My mother-in-law said that I should start blogging again, and I feel the need to quote here... "because my blog is both humorous and insightful." Did you catch that this was my mother-in-law? Seriously, I hit the mother load (no pun intended..or is it) when I married into this family.
I've noticed a trend in blogging over the past few years. The trend is that there are many funny women out there who have writing styles like mine. And that annoys me. A little something I've noticed about myself lately is that I don't like being a copy. For example, whilst on vacation with my parents last month, I noticed my mother and I were laughing the exact same laugh, and it bothered me so I tried laughing differently. Have you ever tried to laugh a different laugh than your own? Don't...it is dumb. And thent bothered me that it bothered me. She is really cool (hit the mother load with my own family as well), so why wouldn't I want to laugh like her? Or for that matter, why would I mind sharing my humor with other woman bloggers?
I could be selfish...it is a possibility. I pretty much grew up as an only child so maybe I don't like sharing my toys.
I could be a jerk. All my friends and family will defend me (you better), but I know me. Jerkdom is an option.
I could be so overwhelmed with all my responsibilities at home and with the children that I don't have time to spend on the blog. Oh man...I actually laughed out loud when I wrote this. My Facebook stalking would state an opposing opinion.
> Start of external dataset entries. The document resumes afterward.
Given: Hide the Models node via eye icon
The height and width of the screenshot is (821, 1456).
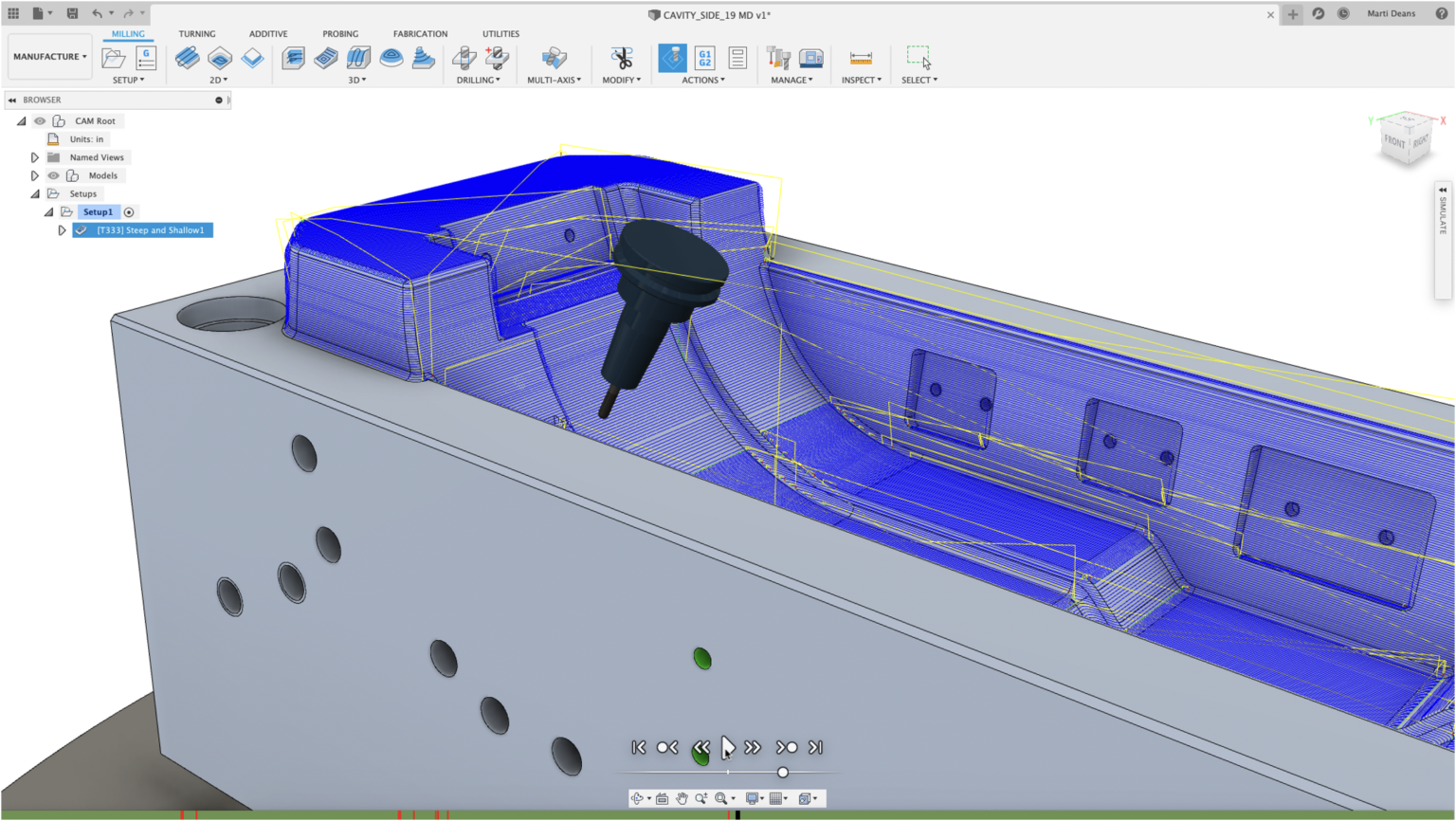Looking at the screenshot, I should (x=54, y=175).
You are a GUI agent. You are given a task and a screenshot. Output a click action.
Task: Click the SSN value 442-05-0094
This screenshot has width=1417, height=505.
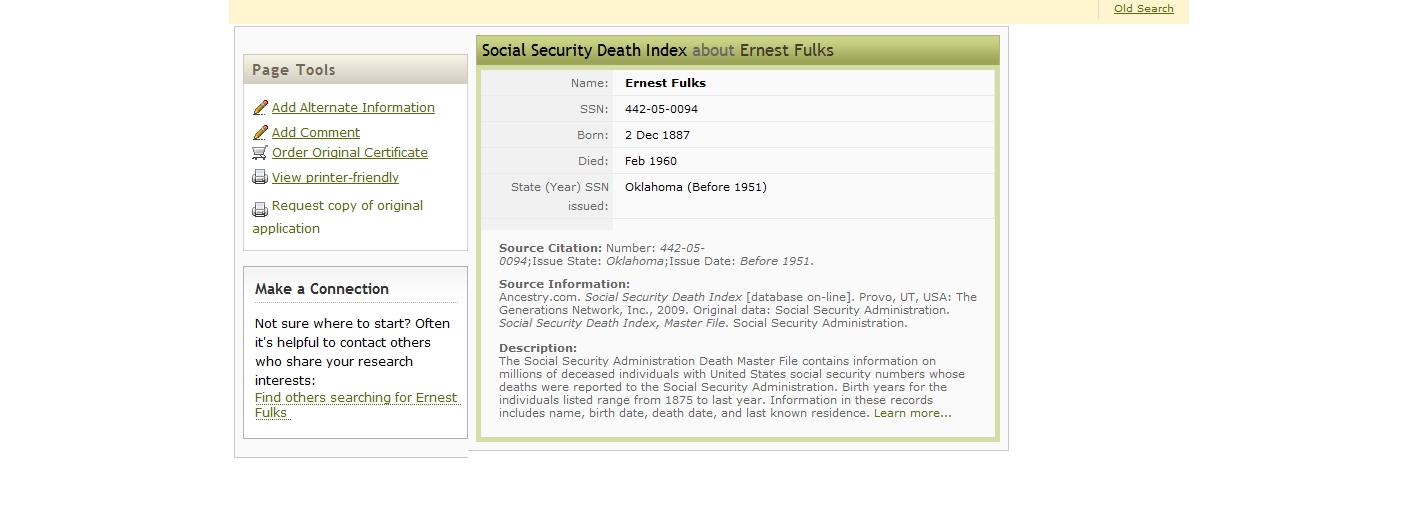661,109
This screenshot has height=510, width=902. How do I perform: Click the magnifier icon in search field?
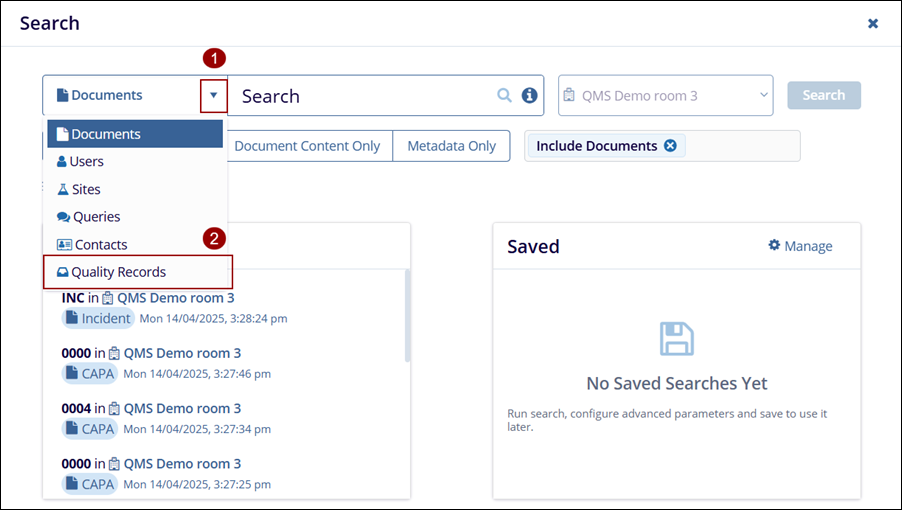point(505,96)
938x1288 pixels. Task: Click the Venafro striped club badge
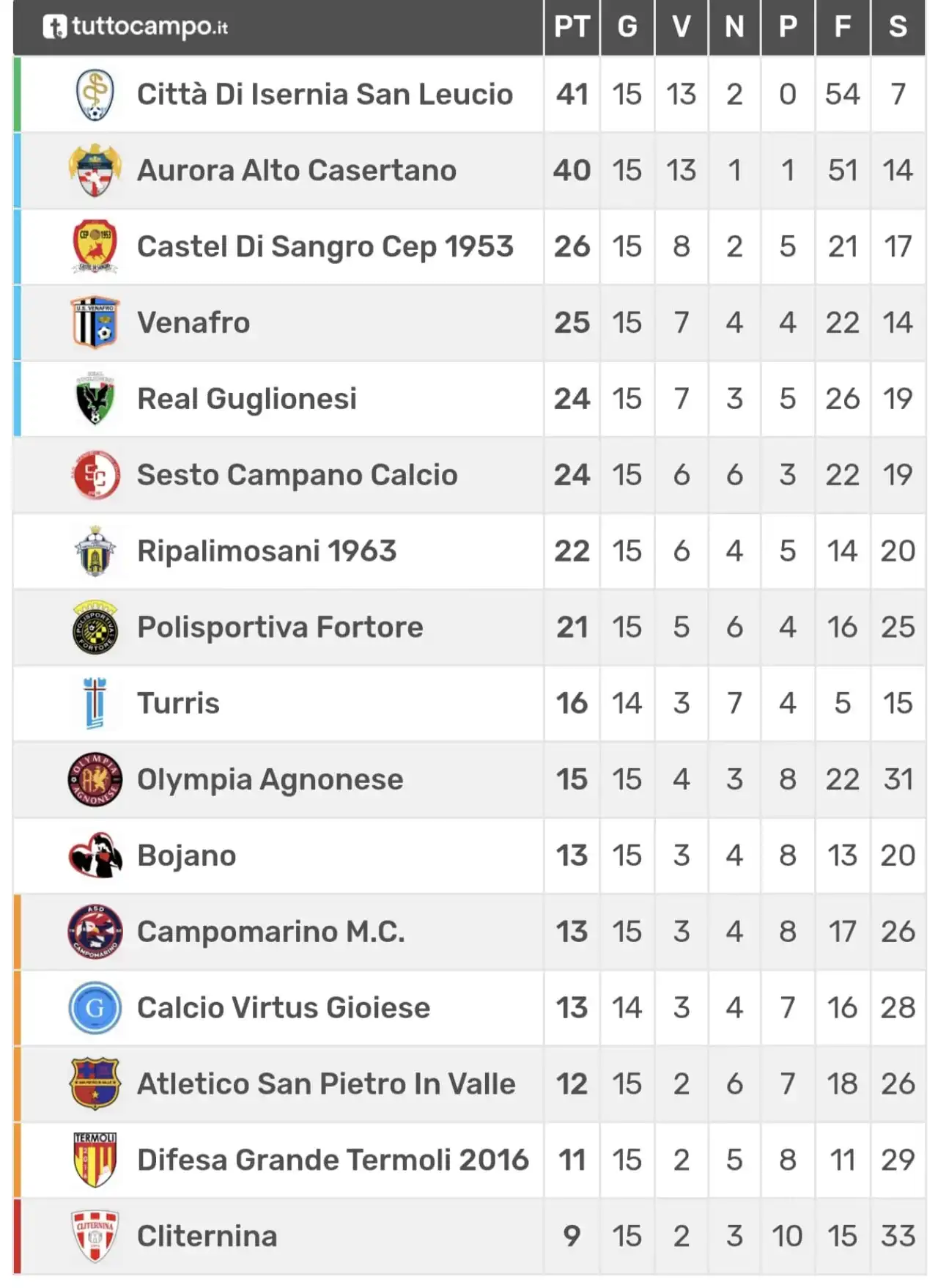[x=95, y=323]
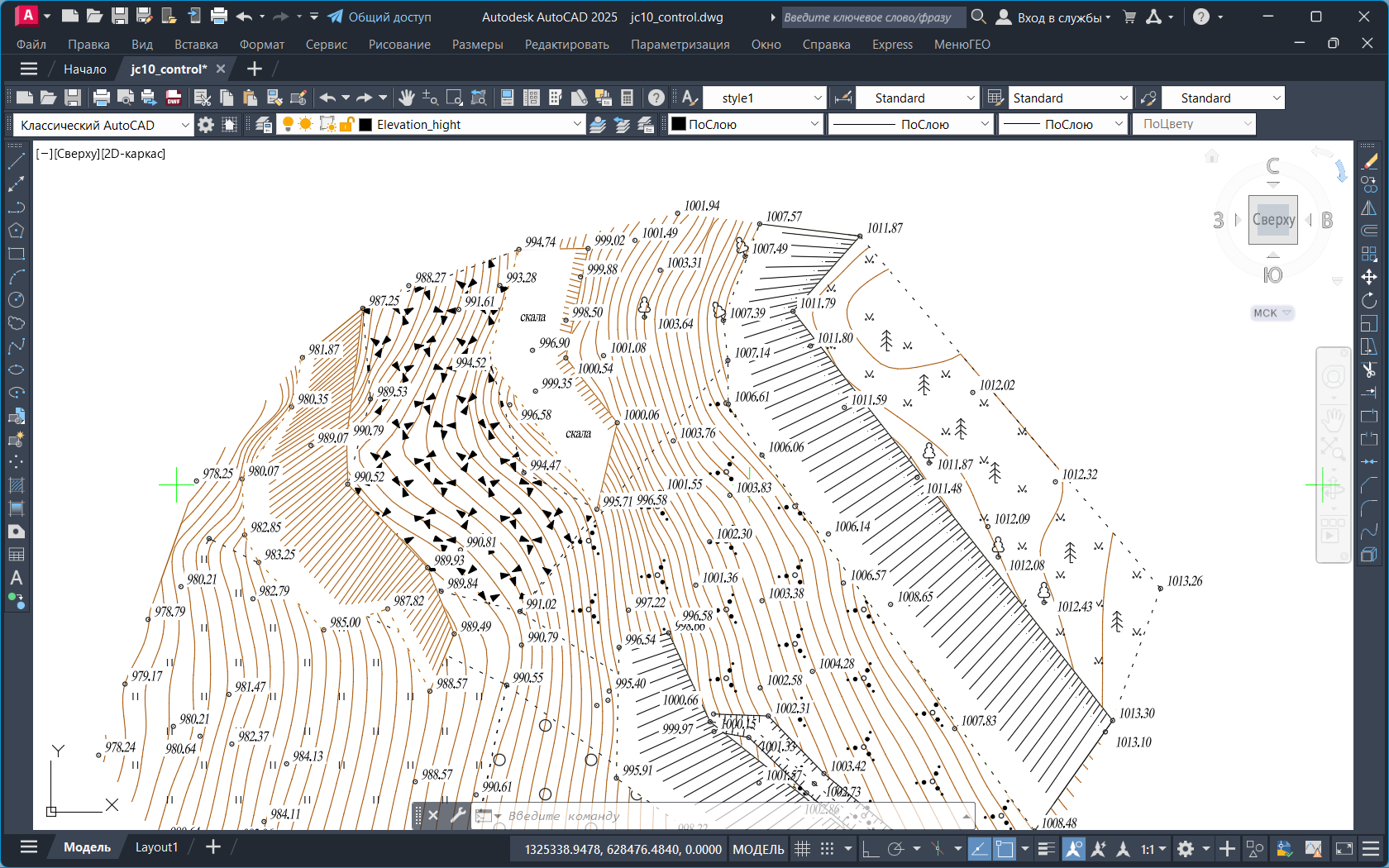Viewport: 1389px width, 868px height.
Task: Click the command line input field
Action: [x=728, y=816]
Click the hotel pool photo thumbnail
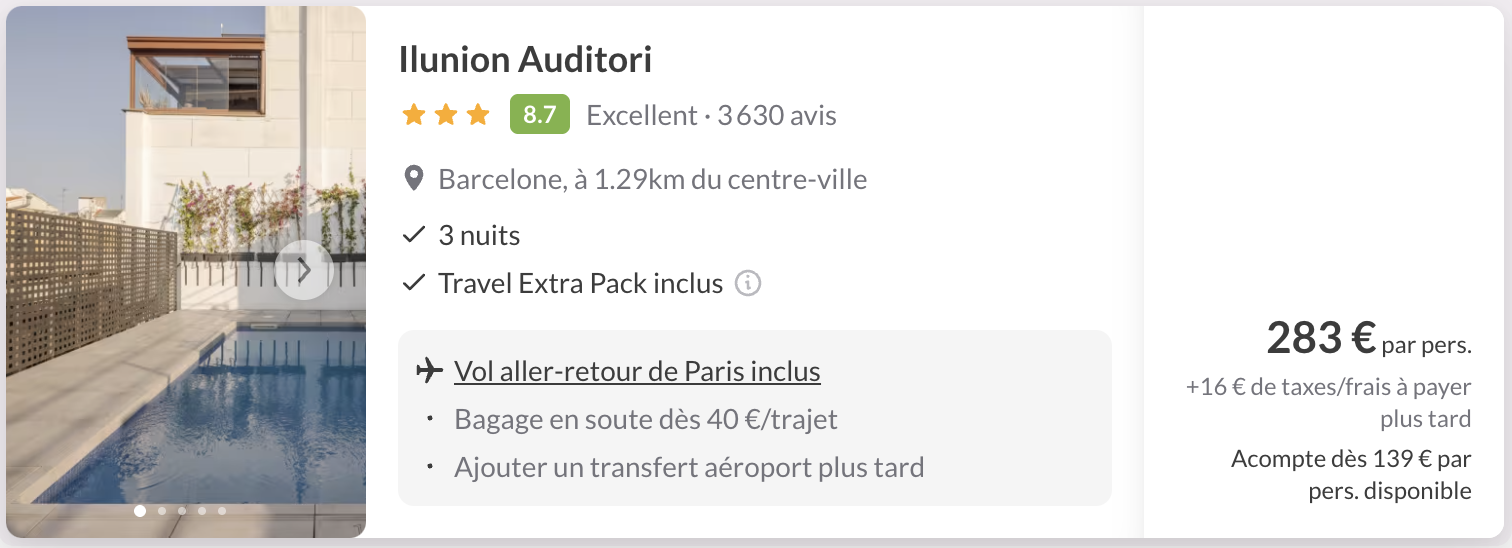Viewport: 1512px width, 548px height. pyautogui.click(x=186, y=272)
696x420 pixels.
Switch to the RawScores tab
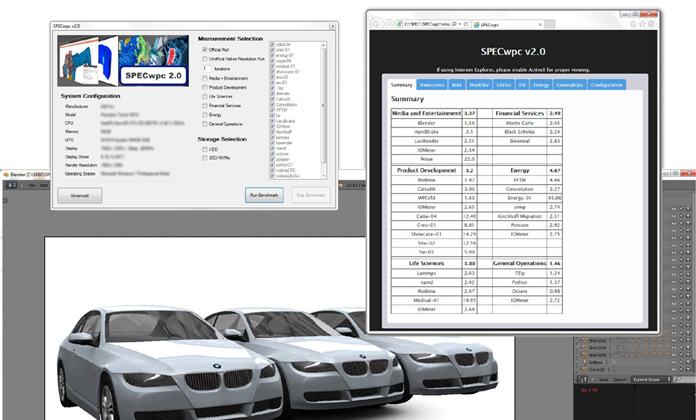click(x=431, y=86)
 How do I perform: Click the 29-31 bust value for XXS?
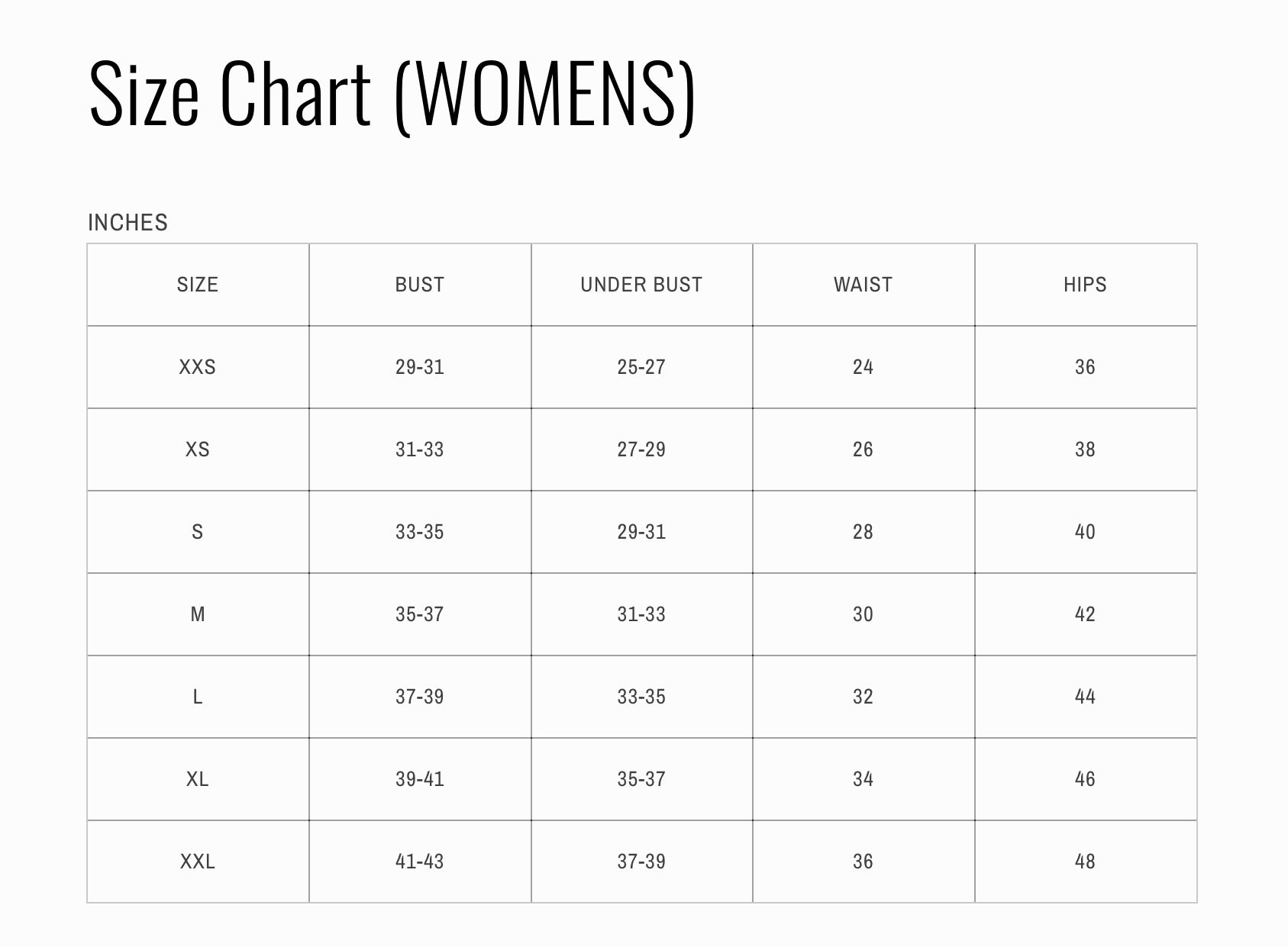coord(420,367)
I had an English professor say, "Don't take yourself too seriously when you write. You can spend some time in introspection, but don't stay there." I feel like I shouldn't have even put quotation marks around that because it was 10 years ago and who knows if what he said was even close to that...but this is what I feel he said.
Regardless, I do think this is a good lesson. It doesn't hurt to look at myself...but don't dwell there. There is much to be done out there in life- people to feed and to care for and to love on. I don't want to waste the few years I have looking at myself only. Other people are way more interesting.
So I may hesitate to blog but I can put that aside for now and instead of trying to figure out why I hesitate, I can show my mother-in-law that I love her. I love that she cares what I think, and I love that she tells me that she cares.
I love you LInda. I hope you know that.
3 comments:
i'm on your mother-in-laws side.
ps, yeah, why spend all that time looking inside and focusing on your when there is so much else out there.
Dear Jesus, thank you for that day i decided to sit on Suzannes couch with my knees pulled to my chest hoping nobody asked who i was or how I know people, because I didn't and I just wanted friends. You're great.
=)
Like Randi-Kay, I'm thankful for the beautiful woman named Suzanne who shares her life with me. I love you, too, Suz. And, thanks for your post. Case in point!
I know your MIL, and she is an amazing woman. :-) And I agree that you have an incredible family.
I've read some of your posts, and they are so whitty and funny. I would like to see more as well.